Birds: Bird Superstitions and Winged Portents

BIRD SUPERSTITIONS AND WINGED PORTENTS.

THE superstitions of the peasant folk of any country are not only interesting with thought, feeling, and belief, says an intelligent writer, but through them much of the inner history of a people can often be traced. Ireland is peculiarly rich in these forgivable vagaries about birds. They often seem of a very savage and grewsome character, but as we come to know that however grim-visaged the face of one confiding the weird assertion of uncanny belief, that secretly the masses of the peasantry scout and flout them all, save those of a tender and winsome character, we become reconciled to it. Thus the quaint and weird things which might seem unaccountable and often repulsive to us, have become, in lieu of book lore, a folk and fireside lore, out of which endless entertainment is secured; and underneath much of this there is a deep and earnest tenderness, such as all hearts know, for many things without apparent reason, that grow into life and ancestry, oft repeated homeside tale, beloved custom and that mysterious hallowing which comes upon changeless places and objects to men.
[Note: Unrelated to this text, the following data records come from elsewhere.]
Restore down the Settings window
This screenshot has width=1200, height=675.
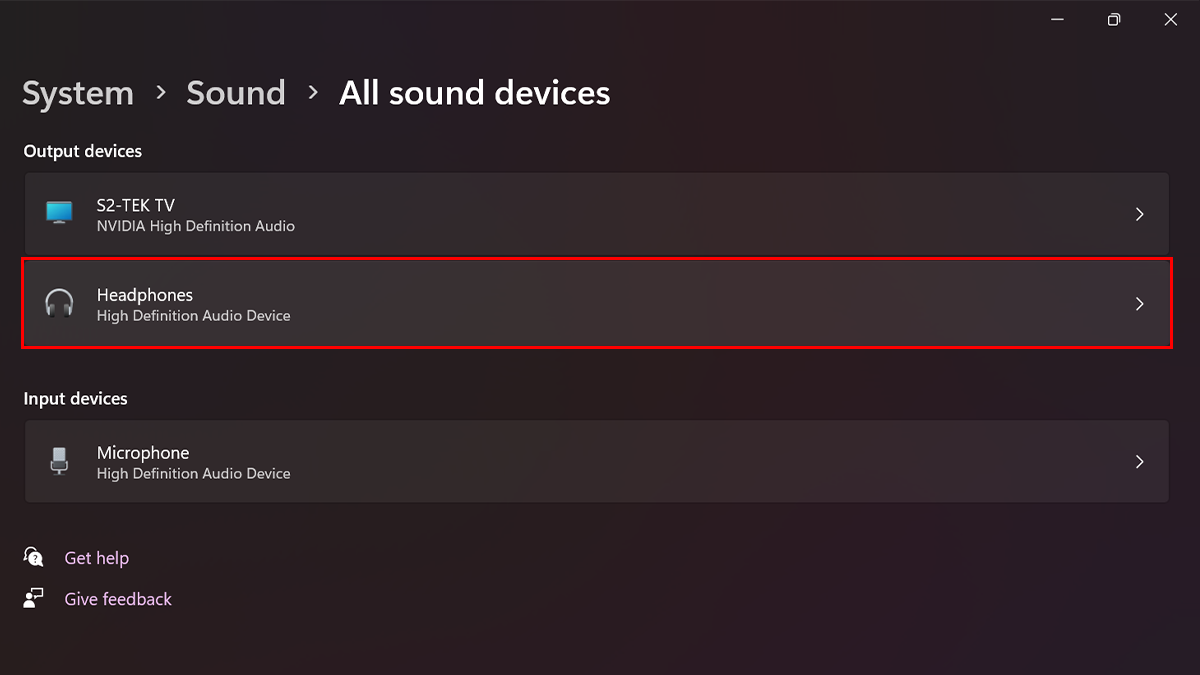tap(1114, 20)
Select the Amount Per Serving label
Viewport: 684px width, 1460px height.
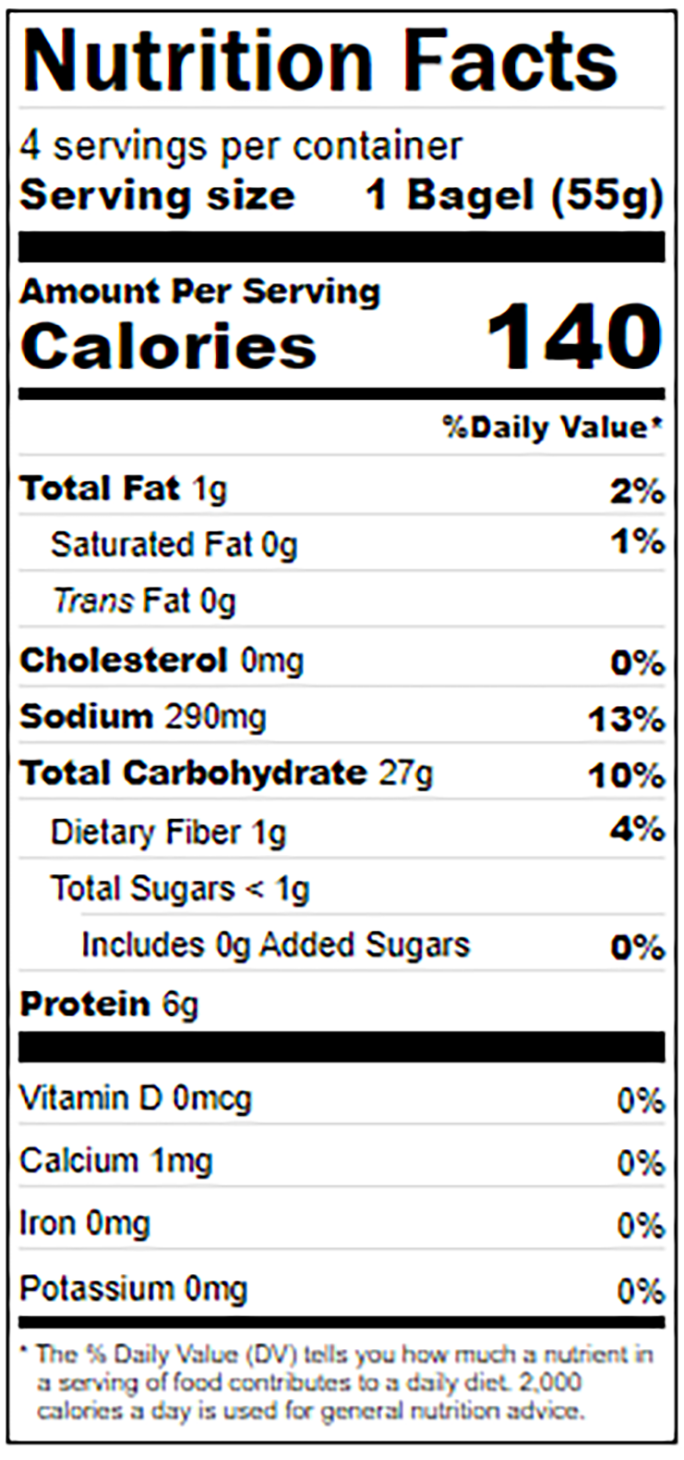coord(200,292)
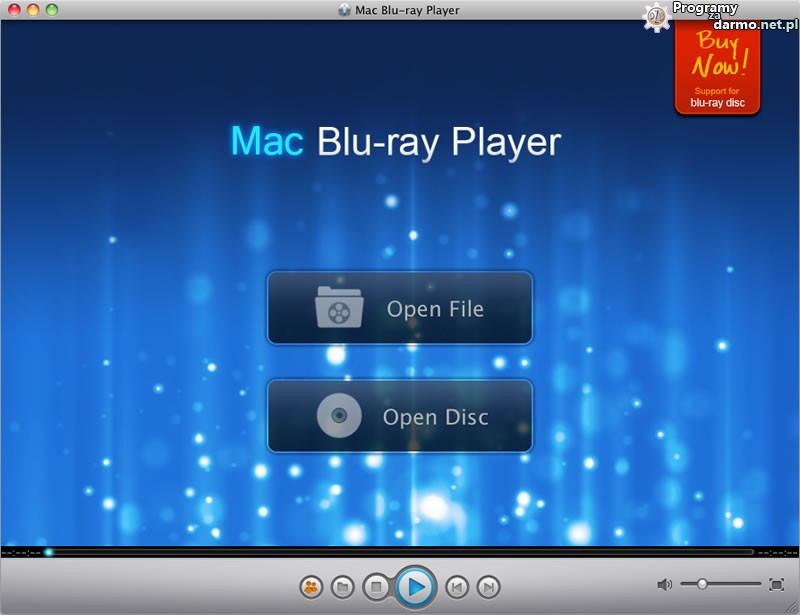Skip to the next chapter

pyautogui.click(x=487, y=587)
Here are a few bird superstitions: If an Osprey be shot along any coast, all the herring and mackerel will immediately disappear. If the Hen-harrier, which only hunts by twilight, is missed from its accustomed raptorial haunt, some evil spirit is said to be hovering about the locality. When Water-ousels appear in the spring time in unusual numbers in any unfrequented locality, it is a sign of abundance of fresh-water fish, but also a token of the approach of malignant disease. On the west coast in the early spring the poor fisherman watches early and late for the Gannet. He calls it the Solan, or Swift-flying Goose. If it does not come his heart sinks, for there will be no luck at fishing; but if great numbers wheel about the headlands of the coast, plenty will smile in his cabin home that year. Great numbers of Jay or Missel Thrushes feeding upon the berries of the hawthorn betoken the approach of a very cold winter, and their Grackle-like calls bring fear to the heart if the meal be low and the peat be scant in the little tenants cabin. When the nest of the Thrush or Mavis is built unusually high in the thorn-bush, this betokens a great calamity to a neighborhood, for some distressing disturbance is under way among the fairies, who in happy or friendly mood always see to it that these nests are built near their haunts in the grasses, that they may more readily enjoy the music of the thrush’s songs. The crops of sweet singing Blackbirds are supposed to hold the souls of those in purgatory until the judgment day; and whenever the Blackbird’s notes are particularly shrill, these parched and burning souls are imploring for rain, which never fails of coming in response to the bird cries for their relief. The Wicklow mountains are notably the haunts of the Ring-Ousel or Mountain Stars. Whenever, after singing his fine deep song, he hesitates for a time, and then is heard totter a loud, shrill and prolonged whistle, that night every human that has heard it will remain behind barred doors; for that is a true fairy call, and the “wea folk of Wicklow” are sure to congregate in the moonlit mountain hollows and “dance rings round their swate selves” until dawn. Of course none of these dire calamities ever occur, but the simple-minded folk continue to have faith in them, and the innocent birds remain the supposed precursors of the, to them, mysterious misinterpreted operations of nature.